The controversy surrounding the dual-language [English-Arabic public] school [the Khalil Gibran International Academy] began in early 2007, shortly after the city announced that Ms. Almontaser, a longtime teacher, would lead it. A group of opponents, including conservative commentators and a City University trustee, mounted a campaign against the school and Ms. Almontaser, claiming that she carried a militant Islamic agenda….
The conflict came to a head that August, when Ms. Almontaser’s opponents, who had formed the Stop the Madrassa Coalition, asserted that she was connected to T-shirts bearing the words “Intifada NYC.” While Ms. Almontaser was on the board of an organization that rented space to the group that distributed the shirts, she was unaware of them, she said. (The commission determined that she had no connection to the T-shirts.)
Nonetheless, in response to mounting inquiries about the shirts, the Department of Education pressured her to give an interview to The New York Post, she said. In that interview, with a department employee listening in, she explained that the root of the word intifada meant “shaking off,” but that it had acquired other connotations because of the Israeli-Palestinian struggle.
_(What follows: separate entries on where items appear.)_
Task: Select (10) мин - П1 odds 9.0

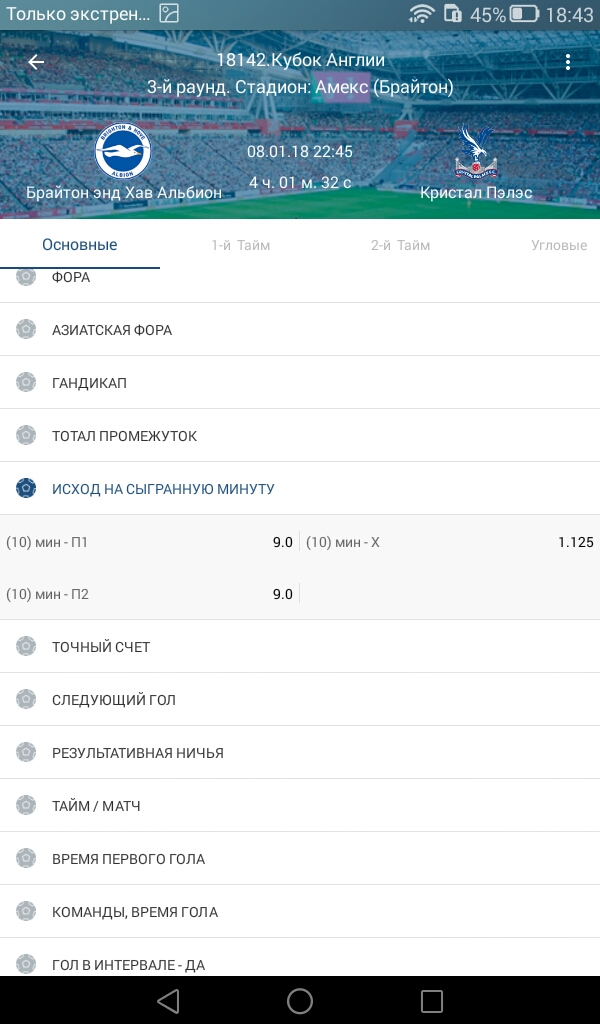Action: click(150, 542)
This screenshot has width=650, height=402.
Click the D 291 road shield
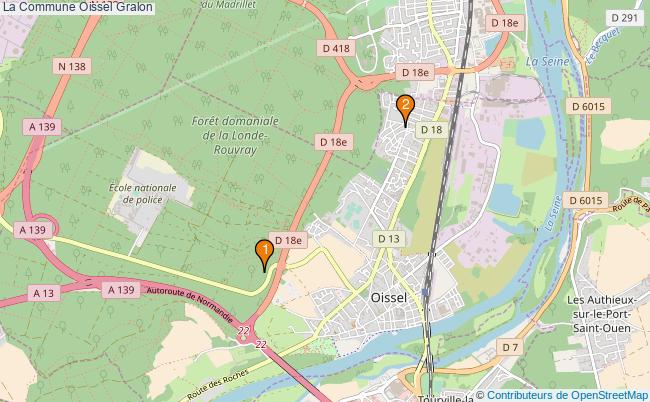coord(624,18)
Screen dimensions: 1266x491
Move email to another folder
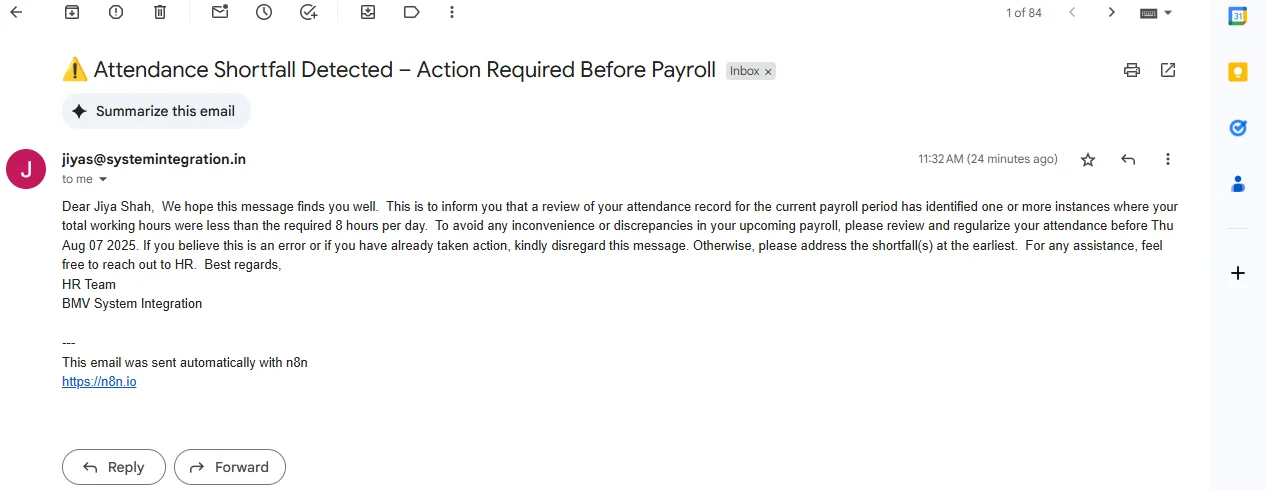[368, 12]
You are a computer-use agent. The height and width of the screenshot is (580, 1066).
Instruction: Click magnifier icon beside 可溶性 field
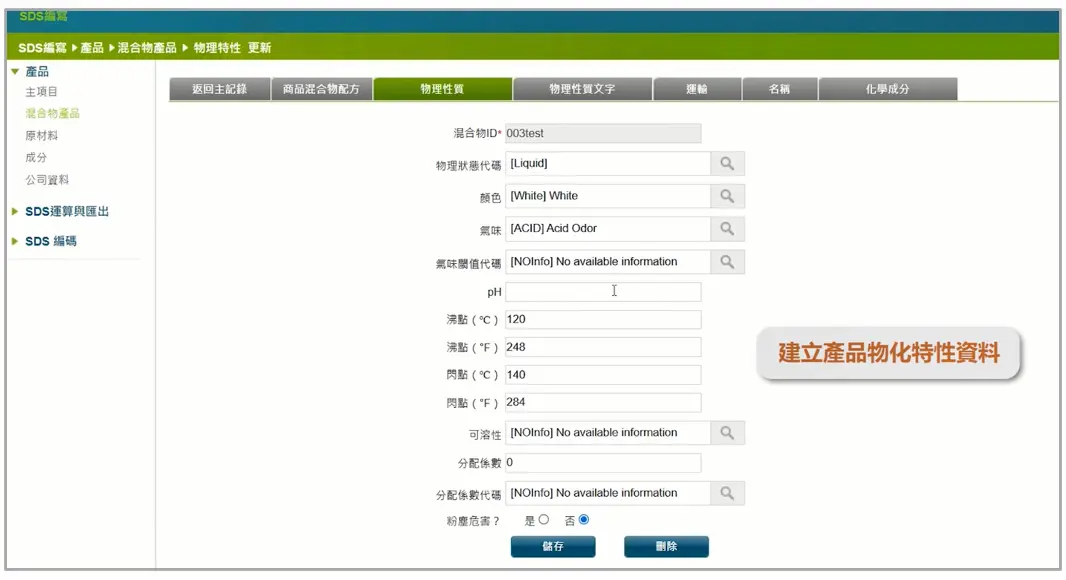[727, 433]
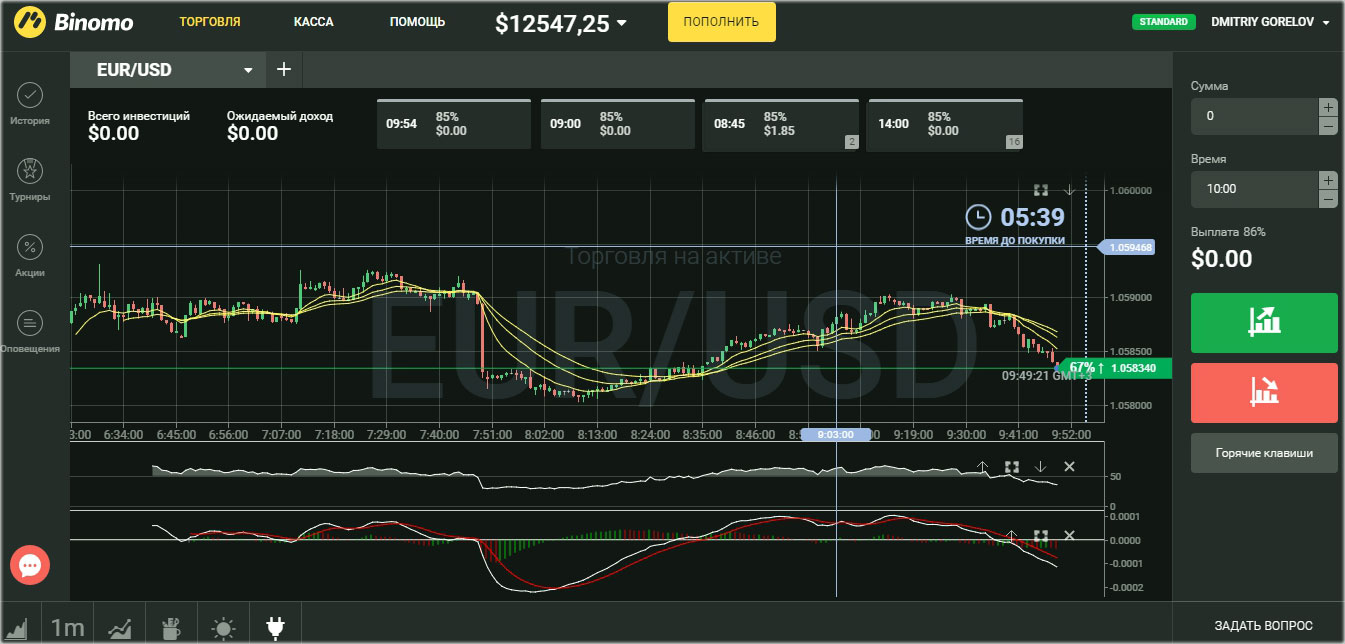Image resolution: width=1345 pixels, height=644 pixels.
Task: Open the Помощь menu item
Action: pos(417,22)
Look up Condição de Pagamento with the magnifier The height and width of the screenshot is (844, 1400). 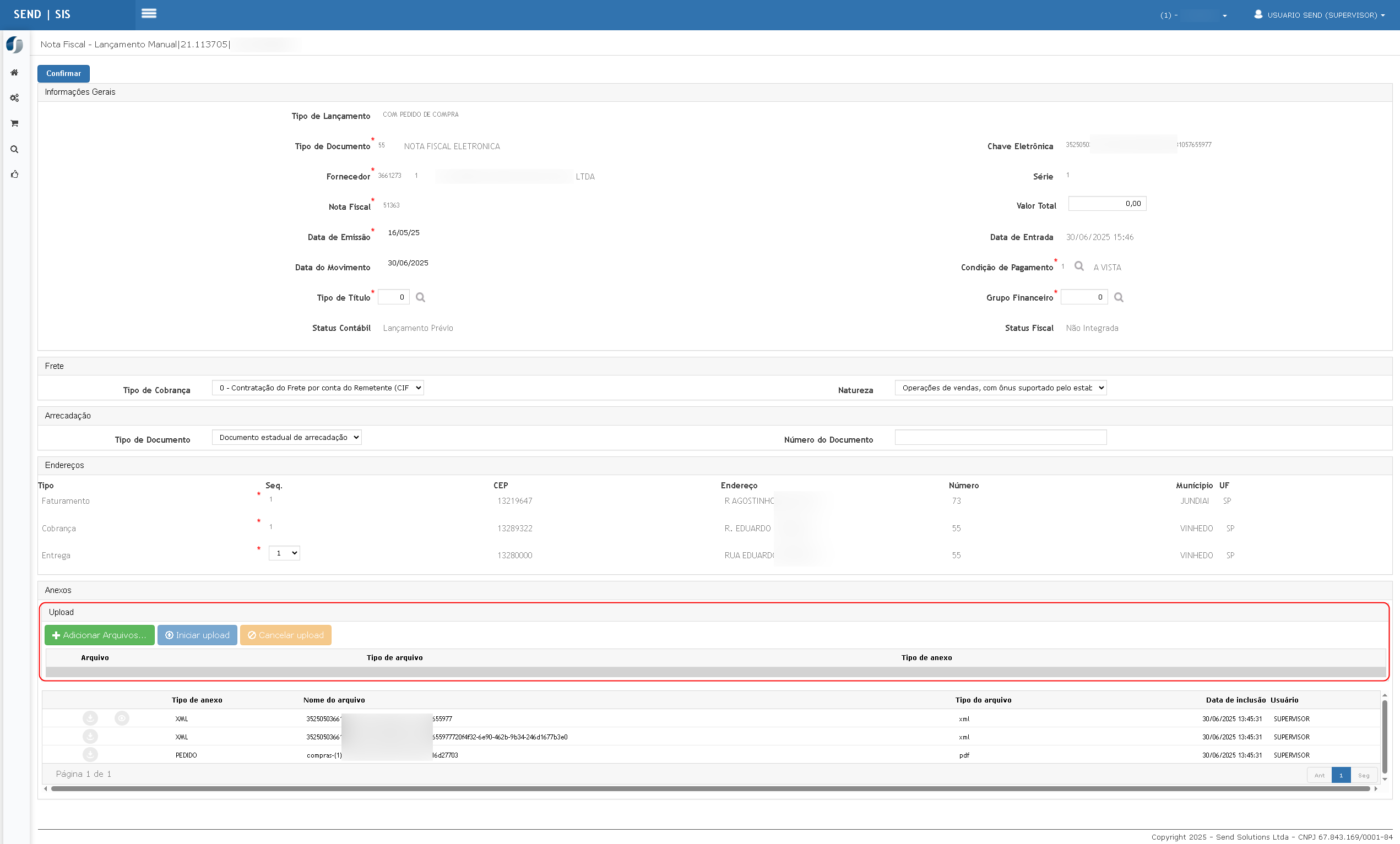pyautogui.click(x=1079, y=266)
The next day, The Post published the article under the headline “City Principal Is ‘Revolting’ — Tied to ‘Intifada NYC’ Tee Shirts,” stating that Ms. Almontaser had “downplayed the significance” of the T-shirts. (Federal judges later issued a ruling — related to a lawsuit brought by Ms. Almontaser — stating that The Post had reported her words “incorrectly and misleadingly.”) …
The EEOC determined that the New York City Department of Education discriminated against Almontaser based on her race, religion, and national origin, by capitulating to the public hostility that the EEOC saw as motivated in large part by her race, religion, and national origin. An interesting story, which I thought I’d note.